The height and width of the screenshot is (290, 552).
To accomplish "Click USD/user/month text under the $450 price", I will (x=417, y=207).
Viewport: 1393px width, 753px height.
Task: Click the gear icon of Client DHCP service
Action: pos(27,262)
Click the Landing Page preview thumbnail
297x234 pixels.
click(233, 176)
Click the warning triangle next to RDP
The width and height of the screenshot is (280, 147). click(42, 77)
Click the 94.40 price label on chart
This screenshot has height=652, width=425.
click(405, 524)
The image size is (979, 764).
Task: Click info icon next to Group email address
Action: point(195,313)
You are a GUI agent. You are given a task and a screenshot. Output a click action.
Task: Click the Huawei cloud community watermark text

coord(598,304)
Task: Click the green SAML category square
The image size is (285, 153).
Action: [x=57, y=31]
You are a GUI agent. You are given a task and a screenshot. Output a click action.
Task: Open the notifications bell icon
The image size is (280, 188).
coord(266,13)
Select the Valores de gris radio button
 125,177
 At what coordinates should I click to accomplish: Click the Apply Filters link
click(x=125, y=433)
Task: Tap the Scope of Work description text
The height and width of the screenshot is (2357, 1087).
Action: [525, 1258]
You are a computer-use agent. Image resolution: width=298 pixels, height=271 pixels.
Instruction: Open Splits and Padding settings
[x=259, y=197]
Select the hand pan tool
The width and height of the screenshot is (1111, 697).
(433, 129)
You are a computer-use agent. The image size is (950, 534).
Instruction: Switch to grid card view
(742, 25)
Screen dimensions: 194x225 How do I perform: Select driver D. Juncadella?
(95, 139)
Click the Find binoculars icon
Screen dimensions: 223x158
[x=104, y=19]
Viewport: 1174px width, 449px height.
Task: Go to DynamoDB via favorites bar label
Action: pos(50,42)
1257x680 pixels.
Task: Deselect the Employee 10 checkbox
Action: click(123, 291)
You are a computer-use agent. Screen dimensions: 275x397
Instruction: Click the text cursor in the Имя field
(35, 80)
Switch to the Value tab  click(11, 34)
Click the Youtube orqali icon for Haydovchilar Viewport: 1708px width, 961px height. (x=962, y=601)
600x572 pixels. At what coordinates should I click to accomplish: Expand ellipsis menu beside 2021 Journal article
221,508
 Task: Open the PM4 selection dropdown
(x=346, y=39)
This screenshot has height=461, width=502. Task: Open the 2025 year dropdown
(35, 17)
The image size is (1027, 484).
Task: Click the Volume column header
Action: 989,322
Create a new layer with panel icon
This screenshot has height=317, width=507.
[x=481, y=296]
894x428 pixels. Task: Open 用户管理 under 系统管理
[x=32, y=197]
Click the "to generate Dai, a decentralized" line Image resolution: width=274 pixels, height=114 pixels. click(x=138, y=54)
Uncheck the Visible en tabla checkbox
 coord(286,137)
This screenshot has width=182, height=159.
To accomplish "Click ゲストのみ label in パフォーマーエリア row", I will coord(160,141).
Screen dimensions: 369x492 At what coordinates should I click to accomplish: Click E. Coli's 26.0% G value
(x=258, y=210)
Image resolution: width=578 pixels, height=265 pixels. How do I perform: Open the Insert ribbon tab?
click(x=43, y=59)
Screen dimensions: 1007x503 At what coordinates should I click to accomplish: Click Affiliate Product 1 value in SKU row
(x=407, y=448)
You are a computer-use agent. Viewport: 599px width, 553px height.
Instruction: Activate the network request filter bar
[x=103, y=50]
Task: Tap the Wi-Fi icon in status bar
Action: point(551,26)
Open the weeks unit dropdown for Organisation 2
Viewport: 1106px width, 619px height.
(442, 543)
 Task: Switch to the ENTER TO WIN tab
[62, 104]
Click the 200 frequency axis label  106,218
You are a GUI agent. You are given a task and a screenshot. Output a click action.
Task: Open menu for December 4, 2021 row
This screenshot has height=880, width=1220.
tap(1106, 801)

........

*Task prompt*
In the entries above, some lines may contain the string "computer"; report how many, without additional comment.

*Result for this task*
4